* Start *

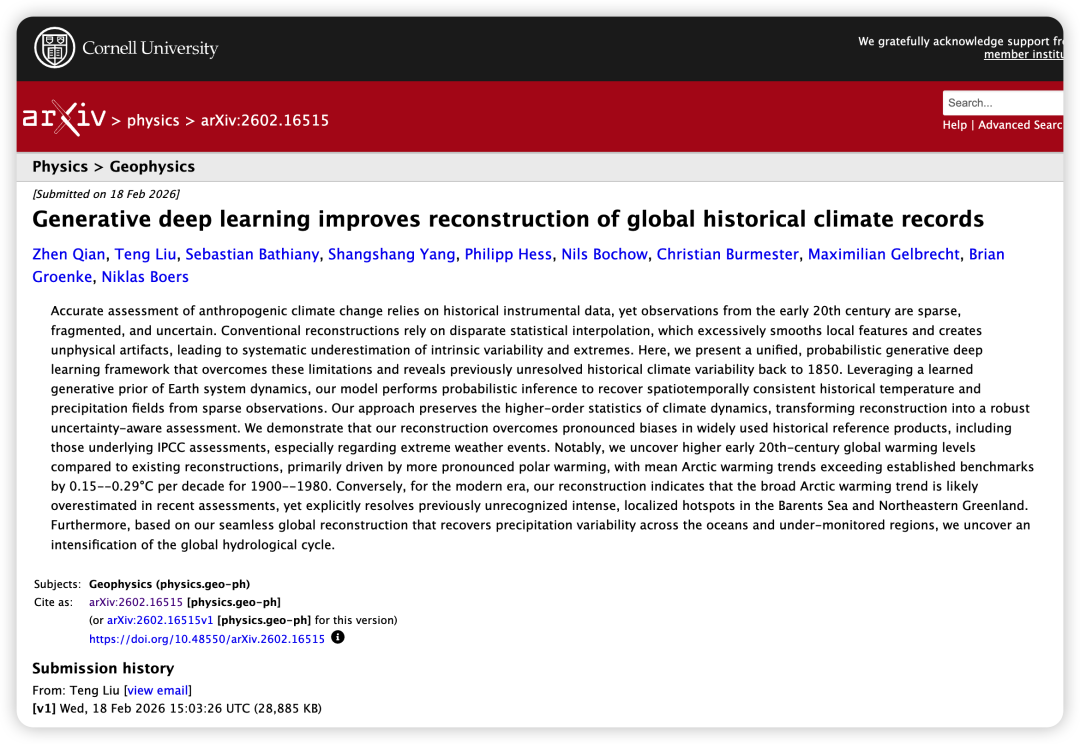Open the physics breadcrumb link
Screen dimensions: 1080x744
click(x=154, y=120)
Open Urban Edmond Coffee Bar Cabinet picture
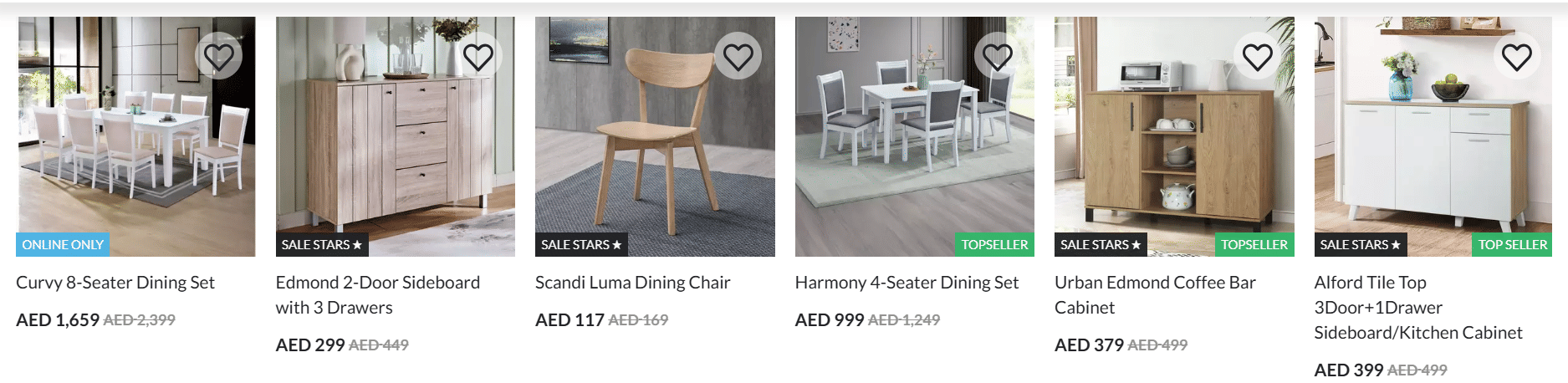Image resolution: width=1568 pixels, height=383 pixels. pyautogui.click(x=1174, y=136)
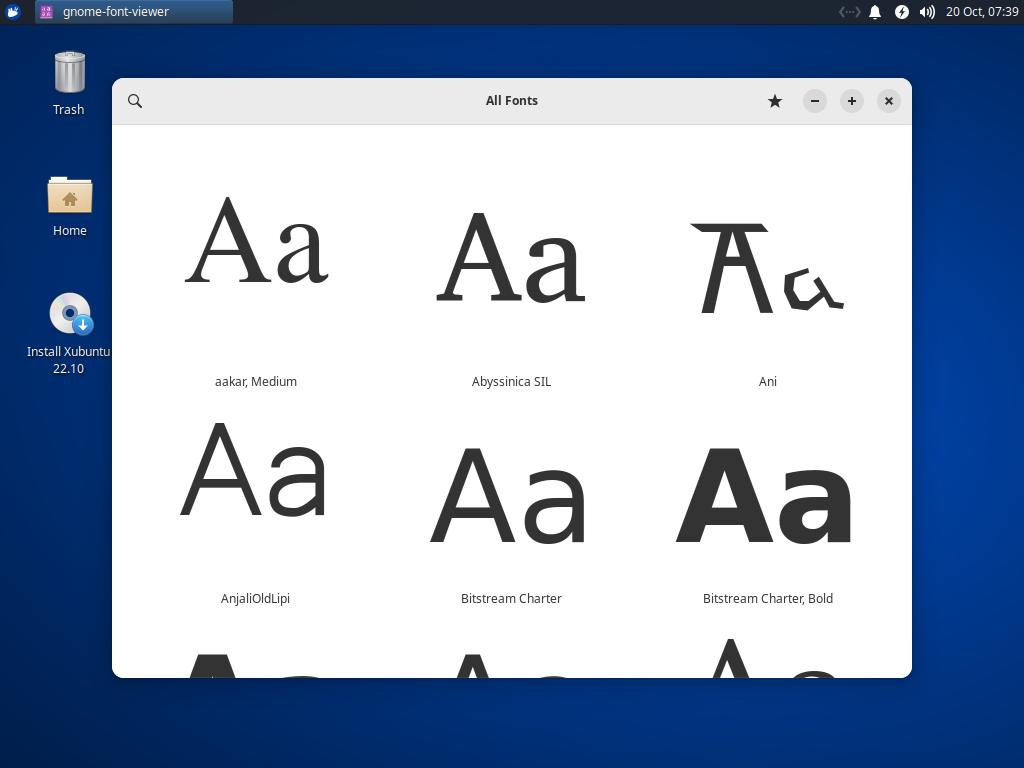Open the Whisker menu on the taskbar
This screenshot has width=1024, height=768.
click(12, 11)
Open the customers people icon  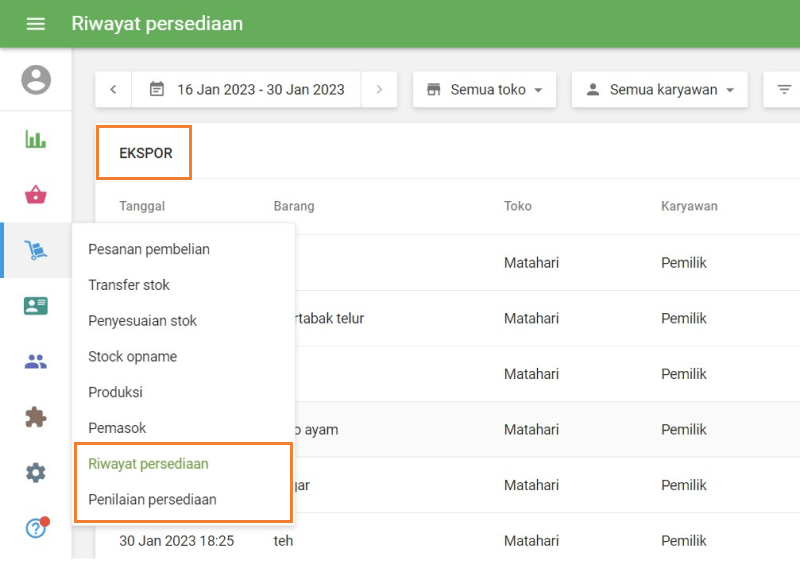36,362
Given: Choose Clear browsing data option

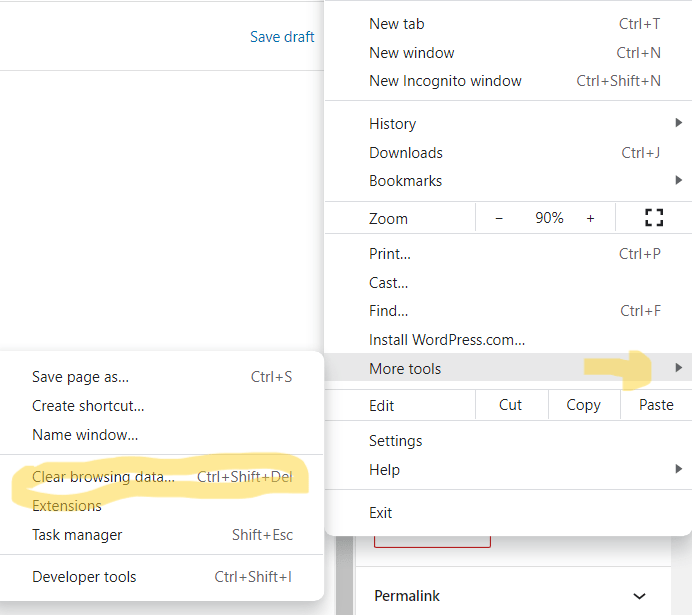Looking at the screenshot, I should (x=103, y=477).
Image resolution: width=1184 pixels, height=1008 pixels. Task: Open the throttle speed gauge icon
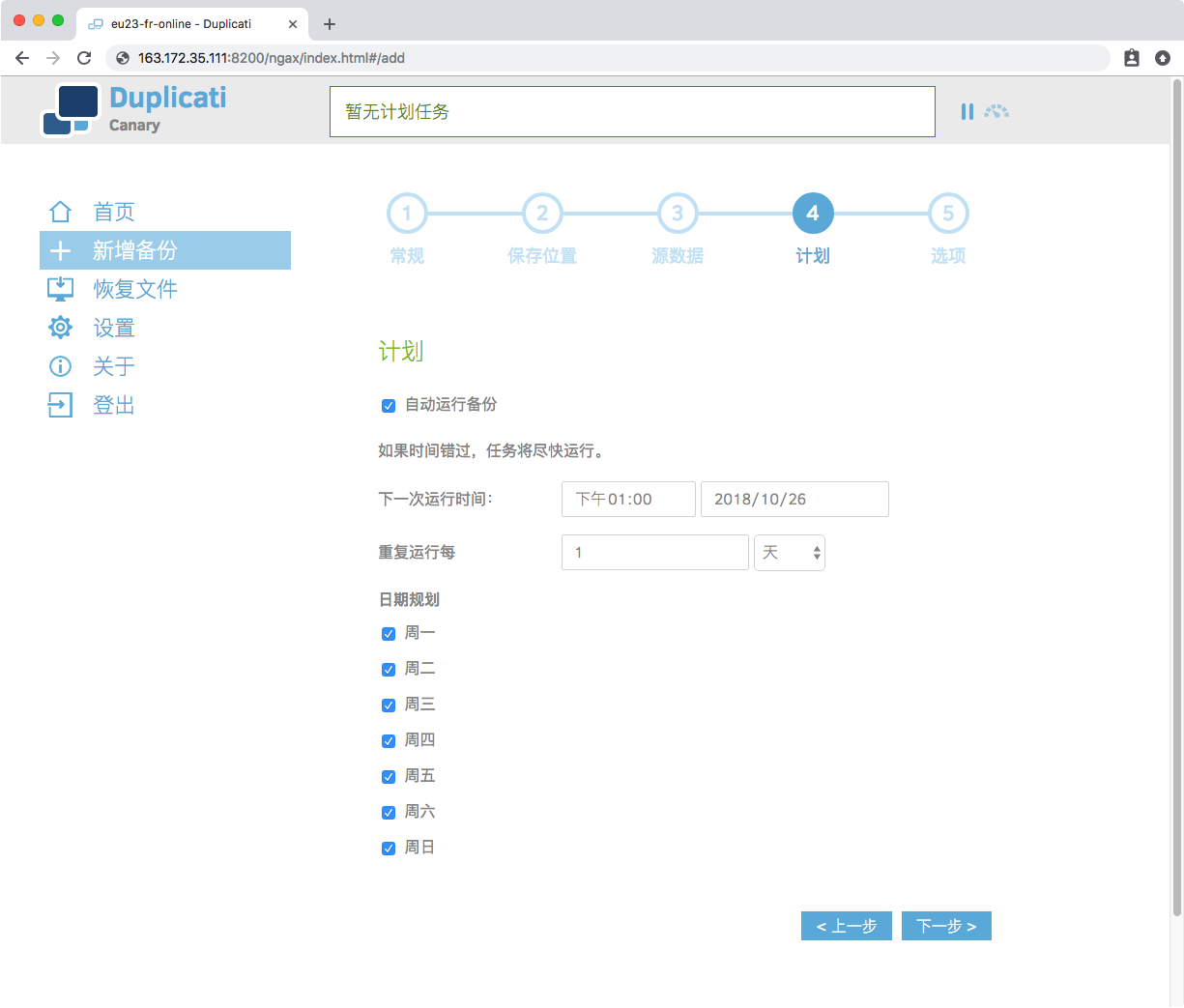point(996,112)
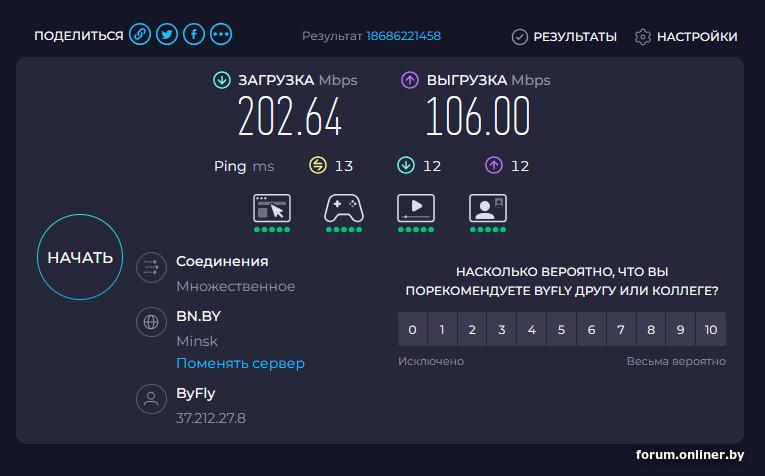This screenshot has height=476, width=765.
Task: Click the BN.BY server globe icon
Action: point(151,322)
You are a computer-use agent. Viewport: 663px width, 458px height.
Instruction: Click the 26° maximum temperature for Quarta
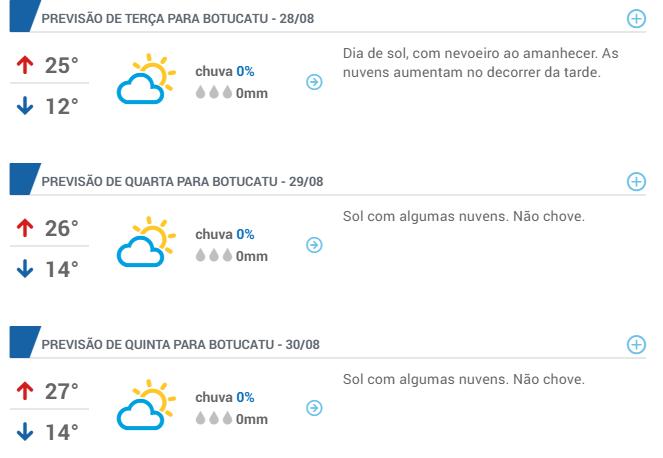tap(62, 228)
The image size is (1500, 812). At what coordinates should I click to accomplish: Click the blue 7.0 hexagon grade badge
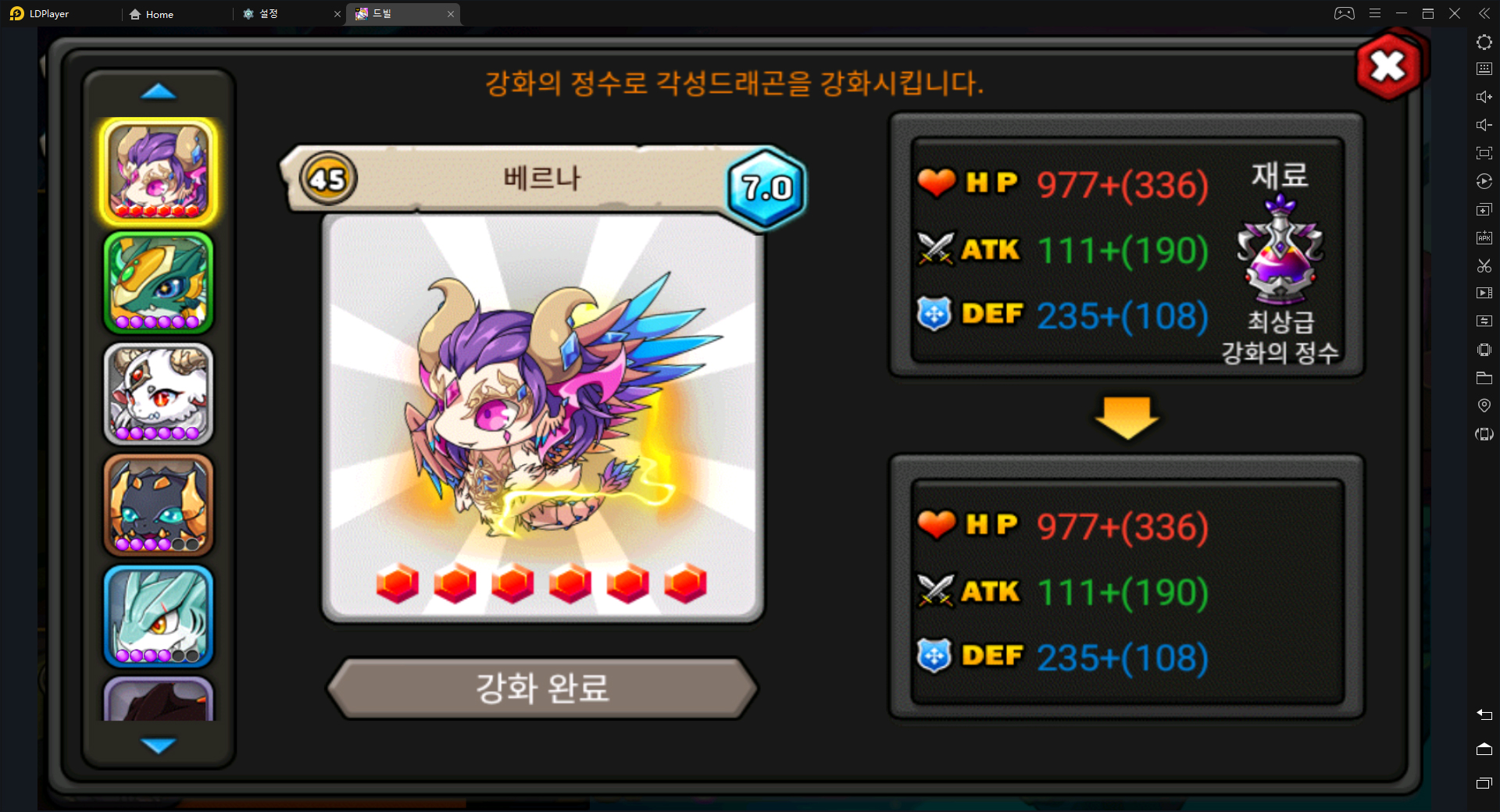point(766,187)

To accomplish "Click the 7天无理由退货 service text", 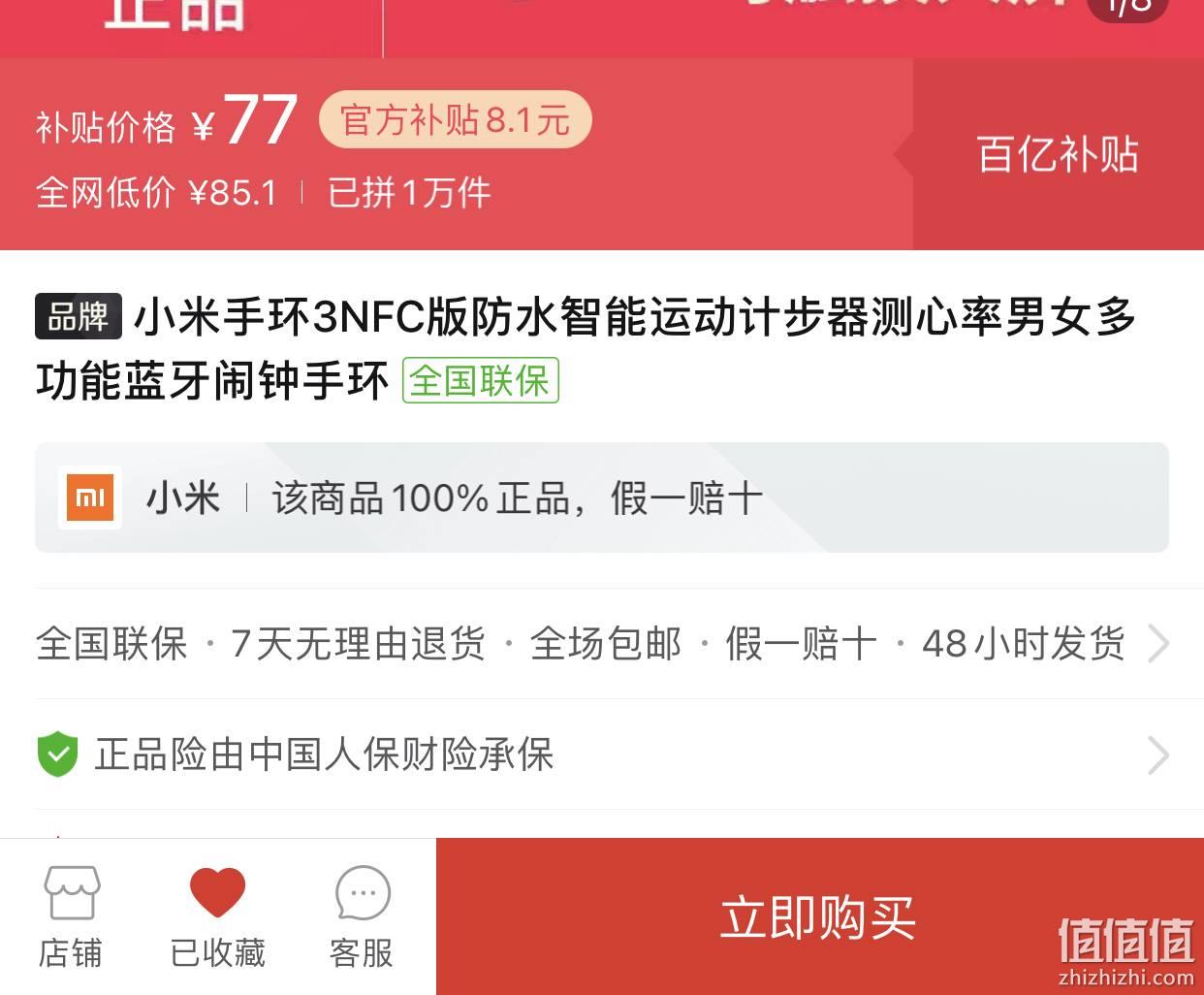I will click(x=358, y=643).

* End *

▸ Exercise instructions
Quote the part of the listing that opens with the line containing "Image resolution: width=1184" and closes with the line containing "tap(62, 228)", leaving the pictures out of your answer.

▸ Written solution
Image resolution: width=1184 pixels, height=1008 pixels. Task: Open the throttle speed gauge icon
point(996,112)
This screenshot has height=476, width=765.
Task: Click the BN.BY server globe icon
Action: point(151,322)
You are a computer-use agent. Viewport: 663px width, 458px height.
Instruction: Click the 26° maximum temperature for Quarta
tap(62, 228)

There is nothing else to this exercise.